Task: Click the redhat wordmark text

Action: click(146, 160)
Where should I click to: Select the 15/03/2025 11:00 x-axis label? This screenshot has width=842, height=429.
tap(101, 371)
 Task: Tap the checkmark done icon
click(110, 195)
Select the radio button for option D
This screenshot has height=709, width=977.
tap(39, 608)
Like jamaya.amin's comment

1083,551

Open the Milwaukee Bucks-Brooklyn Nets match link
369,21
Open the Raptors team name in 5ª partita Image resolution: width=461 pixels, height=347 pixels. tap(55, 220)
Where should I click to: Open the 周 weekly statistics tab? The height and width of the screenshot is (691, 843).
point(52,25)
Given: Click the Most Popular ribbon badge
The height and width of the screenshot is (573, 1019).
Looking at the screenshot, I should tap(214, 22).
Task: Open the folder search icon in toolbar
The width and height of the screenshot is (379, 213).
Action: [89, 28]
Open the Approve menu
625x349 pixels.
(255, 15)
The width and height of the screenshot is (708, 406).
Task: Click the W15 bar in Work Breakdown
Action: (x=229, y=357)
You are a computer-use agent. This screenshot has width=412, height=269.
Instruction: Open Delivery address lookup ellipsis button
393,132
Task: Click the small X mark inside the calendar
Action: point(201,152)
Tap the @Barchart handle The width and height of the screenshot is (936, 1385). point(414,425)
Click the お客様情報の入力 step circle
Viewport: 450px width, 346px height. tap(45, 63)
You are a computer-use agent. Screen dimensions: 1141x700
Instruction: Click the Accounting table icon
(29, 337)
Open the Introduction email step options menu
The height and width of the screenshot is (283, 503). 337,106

★ ★ ★ ★ ★

Transcribe the listing above exactly, including every line.

| RESPONSE |
Task: Click the redhat wordmark text

Action: click(146, 160)
Where should I click to: Select the 15/03/2025 11:00 x-axis label? This screenshot has width=842, height=429.
tap(101, 371)
 Task: Tap the checkmark done icon
click(110, 195)
Select the radio button for option D
This screenshot has height=709, width=977.
tap(39, 608)
Like jamaya.amin's comment

1083,551

Open the Milwaukee Bucks-Brooklyn Nets match link
369,21
Open the Raptors team name in 5ª partita Image resolution: width=461 pixels, height=347 pixels. tap(55, 220)
Where should I click to: Open the 周 weekly statistics tab? The height and width of the screenshot is (691, 843).
point(52,25)
Given: Click the Most Popular ribbon badge
The height and width of the screenshot is (573, 1019).
Looking at the screenshot, I should tap(214, 22).
Task: Open the folder search icon in toolbar
The width and height of the screenshot is (379, 213).
Action: [89, 28]
Open the Approve menu
625x349 pixels.
(255, 15)
The width and height of the screenshot is (708, 406).
Task: Click the W15 bar in Work Breakdown
Action: (x=229, y=357)
You are a computer-use agent. This screenshot has width=412, height=269.
Instruction: Open Delivery address lookup ellipsis button
393,132
Task: Click the small X mark inside the calendar
Action: point(201,152)
Tap the @Barchart handle The width and height of the screenshot is (936, 1385). point(414,425)
Click the お客様情報の入力 step circle
Viewport: 450px width, 346px height. tap(45, 63)
You are a computer-use agent. Screen dimensions: 1141x700
Instruction: Click the Accounting table icon
(29, 337)
Open the Introduction email step options menu
The height and width of the screenshot is (283, 503). 337,106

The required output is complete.